WASHINGTON–President Biden is asking Congress for new tools that would target executives of failed banks. The proposal also seeks to bar executives at failed banks from taking other jobs in the financial industry.

According to a new report, one aspect of the plan would expand the FDIC’s ability to claw back compensation from executives of failed banks, an authority the federal bank regulator currently has only with the largest banks.

The proposal comes in response to the failure of Silicon Valley Bank and Signature Bank, in which the federal government has bailed out customers with billions of dollars in deposits that exceeded the FDIC per-account insurance limits.

“Strengthening accountability is an important deterrent to prevent mismanagement in the future,” Biden said in a statement. “When banks fail due to mismanagement and excessive risk taking, it should be easier for regulators to claw back compensation from executives, to impose civil penalties, and to ban executives from working in the banking industry again.”

The president said Congress would have to pass legislation to make those enforcement powers possible and added, “The law limits the administration’s authority to hold executives responsible,” he said.

The decision to seek the return of compensation from executives of failed banks comes after reports that Silicon Valley Bank’s CEO sold $3 million in shares of the bank shortly before federal regulators seized the bank.

A Different Response

In contrast, a senior Signature Bank executive and one of its board members bought shares in the firm’s stock while it was experiencing a run, regulatory filings cited by the New York Times show.

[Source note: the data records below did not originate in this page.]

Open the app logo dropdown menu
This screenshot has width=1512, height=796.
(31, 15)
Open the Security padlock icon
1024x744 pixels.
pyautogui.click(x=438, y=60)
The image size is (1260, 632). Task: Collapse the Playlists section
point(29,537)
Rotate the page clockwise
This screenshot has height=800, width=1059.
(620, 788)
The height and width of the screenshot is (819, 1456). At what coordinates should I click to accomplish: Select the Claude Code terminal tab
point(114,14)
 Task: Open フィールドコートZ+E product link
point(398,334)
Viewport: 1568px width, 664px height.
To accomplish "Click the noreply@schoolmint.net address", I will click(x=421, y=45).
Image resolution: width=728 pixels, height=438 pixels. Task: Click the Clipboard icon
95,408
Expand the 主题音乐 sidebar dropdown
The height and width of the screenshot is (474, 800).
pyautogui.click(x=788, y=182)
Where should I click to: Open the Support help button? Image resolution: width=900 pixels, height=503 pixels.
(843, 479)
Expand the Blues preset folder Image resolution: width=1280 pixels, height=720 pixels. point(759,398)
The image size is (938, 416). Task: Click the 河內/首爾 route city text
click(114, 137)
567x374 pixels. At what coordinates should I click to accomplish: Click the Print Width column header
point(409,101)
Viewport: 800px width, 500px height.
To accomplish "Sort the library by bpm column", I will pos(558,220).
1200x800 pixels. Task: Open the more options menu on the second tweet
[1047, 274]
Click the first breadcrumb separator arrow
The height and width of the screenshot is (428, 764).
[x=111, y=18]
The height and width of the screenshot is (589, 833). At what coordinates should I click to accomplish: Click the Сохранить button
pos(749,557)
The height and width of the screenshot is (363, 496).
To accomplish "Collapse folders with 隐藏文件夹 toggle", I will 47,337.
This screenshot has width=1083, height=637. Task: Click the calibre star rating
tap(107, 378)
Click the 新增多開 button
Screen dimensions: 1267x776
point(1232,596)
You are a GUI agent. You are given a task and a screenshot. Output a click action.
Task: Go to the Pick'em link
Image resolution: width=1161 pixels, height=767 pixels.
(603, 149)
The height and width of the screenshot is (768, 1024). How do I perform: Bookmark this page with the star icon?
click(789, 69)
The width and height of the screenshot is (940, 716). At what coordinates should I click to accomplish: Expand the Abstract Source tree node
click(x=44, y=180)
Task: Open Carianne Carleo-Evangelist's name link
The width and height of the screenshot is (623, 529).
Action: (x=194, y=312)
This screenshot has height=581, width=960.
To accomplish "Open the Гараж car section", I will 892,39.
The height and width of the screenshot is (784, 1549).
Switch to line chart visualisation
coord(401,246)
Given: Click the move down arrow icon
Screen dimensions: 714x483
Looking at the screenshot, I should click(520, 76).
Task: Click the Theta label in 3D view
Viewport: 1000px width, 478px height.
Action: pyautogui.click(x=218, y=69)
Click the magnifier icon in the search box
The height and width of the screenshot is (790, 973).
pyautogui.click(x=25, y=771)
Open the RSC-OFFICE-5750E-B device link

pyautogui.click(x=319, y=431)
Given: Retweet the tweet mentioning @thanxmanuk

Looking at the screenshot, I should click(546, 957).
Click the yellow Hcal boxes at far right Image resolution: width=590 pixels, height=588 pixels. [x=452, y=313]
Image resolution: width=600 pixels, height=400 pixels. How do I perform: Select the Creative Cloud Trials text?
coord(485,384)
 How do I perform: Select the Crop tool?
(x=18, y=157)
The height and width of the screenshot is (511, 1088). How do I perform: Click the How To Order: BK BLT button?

Signature’s chairman, Scott Shay, bought 5,000 shares of Signature stock while one of its directors, Michael Pappagallo, bought 1,500 shares, the report added. The president’s proposal asks Congress to lower a legal bar that the FDIC must clear in order to bar an executive from a failed bank from working elsewhere in the financial industry.

According to the Times’ report, that ability currently applies only to executives who engage in “willful or continuing disregard for the safety and soundness” of their institutions. The president is similarly seeking to broaden the agency’s ability to impose fines on executives whose actions contribute to the failure of their banks, the Times added.

An Uncertain Future

According to the report, the proposals face an uncertain future in Congress as Republicans control the House and have opposed other pushes by Biden to strengthen federal regulations. A 2018 law to roll back some of the regulations on banking that were approved after the 2008 financial crisis passed the House and Senate with bipartisan support.

Democrats, meanwhile, were far more vocal in supporting the call for new rules. The chair of the Senate Banking Committee, Sherrod Brown of Ohio, said in a statement emailed to reporters that regulators needed “stronger rules to rein in risky behavior and catch incompetence,” the Times reported.

He added that in addition to executives who had failed at their duties, there should be a way to hold accountable the “regulators tasked with overseeing them,” Brown said.